#### EXCERPT PROVIDED:
== == ==

Concentration on the Task at Hand

One of the most frequently mentioned dimensions of the flow experience is that, while it lasts, one is able to forget all the unpleasant aspects of life. This feature of flow is an important by-product of the fact that enjoyable activities require a complete focusing of attention on the task at hand—thus leaving no room in the mind for irrelevant information.

In normal everyday existence, we are the prey of thoughts and worries intruding unwanted in consciousness. Because most jobs, and home life in general, lack the pressing demands of flow experiences, concentration is rarely so intense that preoccupations and anxieties can be automatically ruled out. Consequently the ordinary state of mind involves unexpected and frequent episodes of entropy interfering with the smooth run of psychic energy. This is one reason why flow improves the quality of experience: the clearly structured demands of the activity impose order, and exclude the interference of disorder in consciousness.

A professor of physics who was an avid rock climber described his state of mind while climbing as follows: “It is as if my memory input has been cut off. All I can remember is the last thirty seconds, and all I can think ahead is the next five minutes.” In fact, any activity that requires concentration has a similarly narrow window of time.

But it is not only the temporal focus that counts. What is even more significant is that only a very select range of information can be allowed into awareness. Therefore all the troubling thoughts that ordinarily keep passing through the mind are temporarily kept in abeyance. As a young basketball player explains: “The court—that’s all that matters…. Sometimes out on the court I think of a problem, like fighting with my steady girl, and I think that’s nothing compared to the game. You can think about a problem all day but as soon as you get in the game, the hell with it!” And another: “Kids my age, they think a lot…but when you are playing basketball, that’s all there is on your mind—just basketball…. Everything seems to follow right along.”

A mountaineer expands on the same theme: “When you’re [climbing] you’re not aware of other problematic life situations. It becomes a world unto its own, significant only to itself. It’s a concentration thing. Once you’re into the situation, it’s incredibly real, and you’re very much in charge of it. It becomes your total world.”

A similar sensation is reported by a dancer: “I get a feeling that I don’t get anywhere else…. I have more confidence in myself than any other time. Maybe an effort to forget my problems. Dance is like therapy. If I am troubled about something, I leave it out of the door as I go in [the dance studio].”

On a larger time scale, ocean cruising provides an equivalent merciful oblivion: “But no matter how many little discomforts there may be at sea, one’s real cares and worries seem to drop out of sight as the land slips behind the horizon. Once we were at sea there was no point in worrying, there was nothing we could do about our problems till we reached the next port…. Life was, for a while, stripped of its artificialities; [other problems] seemed quite unimportant compared with the state of the wind and the sea and the length of the day’s run.”

Edwin Moses, the great hurdler, has this to say in describing the concentration necessary for a race: “Your mind has to be absolutely clear. The fact that you have to cope with your opponent, jet lag, different foods, sleeping in hotels, and personal problems has to be erased from consciousness—as if they didn’t exist.”

== == ==

#### Saved data entries:

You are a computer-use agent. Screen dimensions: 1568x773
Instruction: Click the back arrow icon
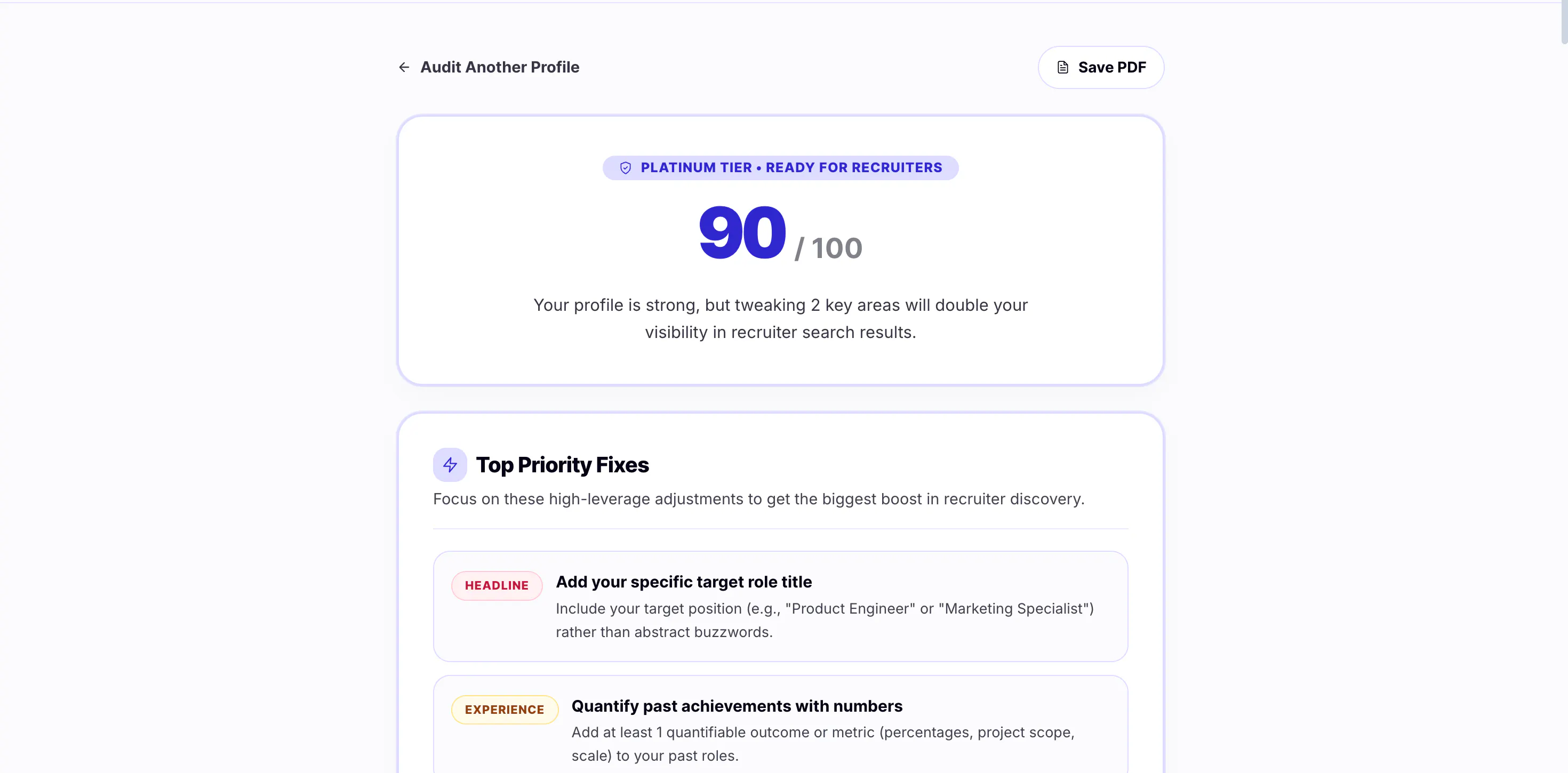point(404,67)

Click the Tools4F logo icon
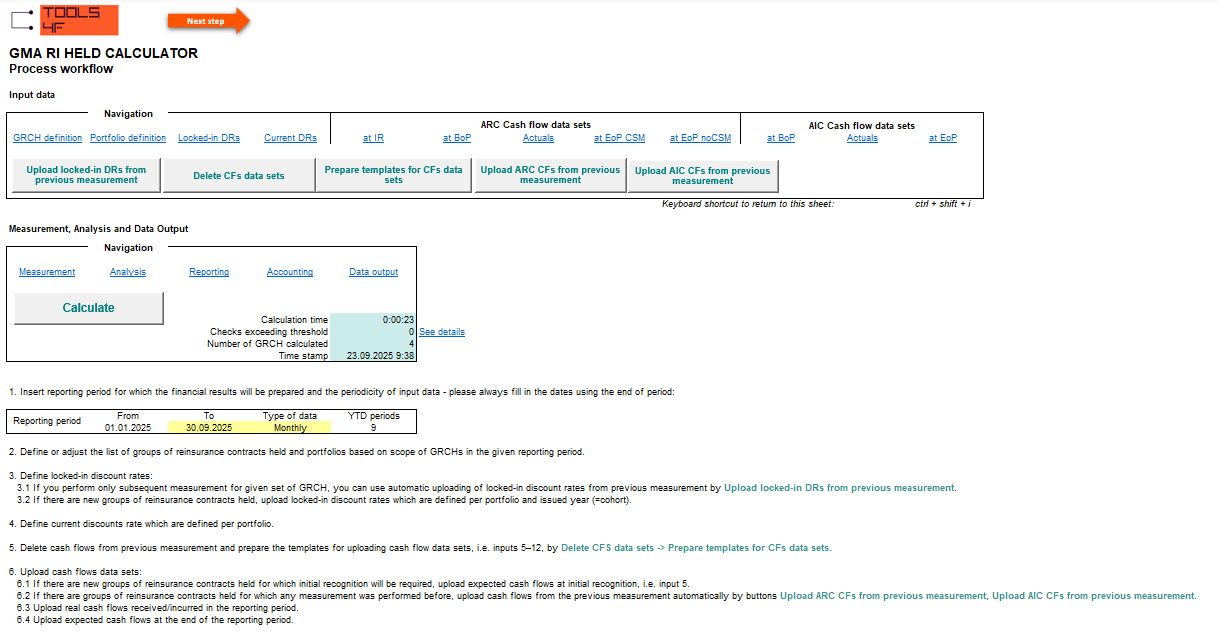pos(64,20)
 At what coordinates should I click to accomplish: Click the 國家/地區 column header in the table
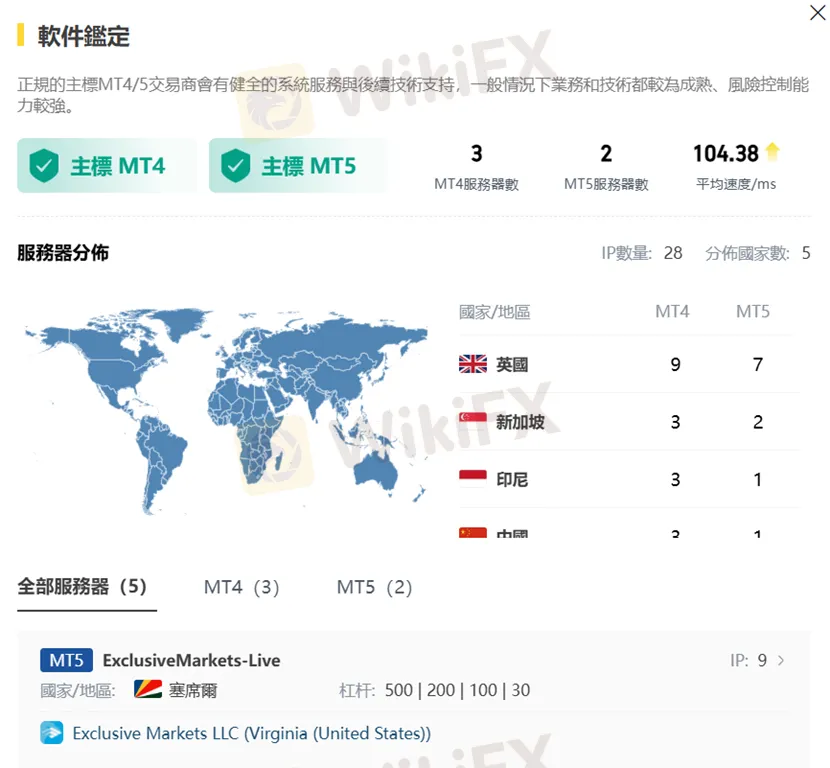pos(494,312)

== == ==

#### WHAT TO DO:
Retype the passage on concentration during flow word for word, starting at "A professor of" and ending at "window of time.".

#### THE ANSWER:
A professor of physics who was an avid rock climber described his state of mind while climbing as follows: “It is as if my memory input has been cut off. All I can remember is the last thirty seconds, and all I can think ahead is the next five minutes.” In fact, any activity that requires concentration has a similarly narrow window of time.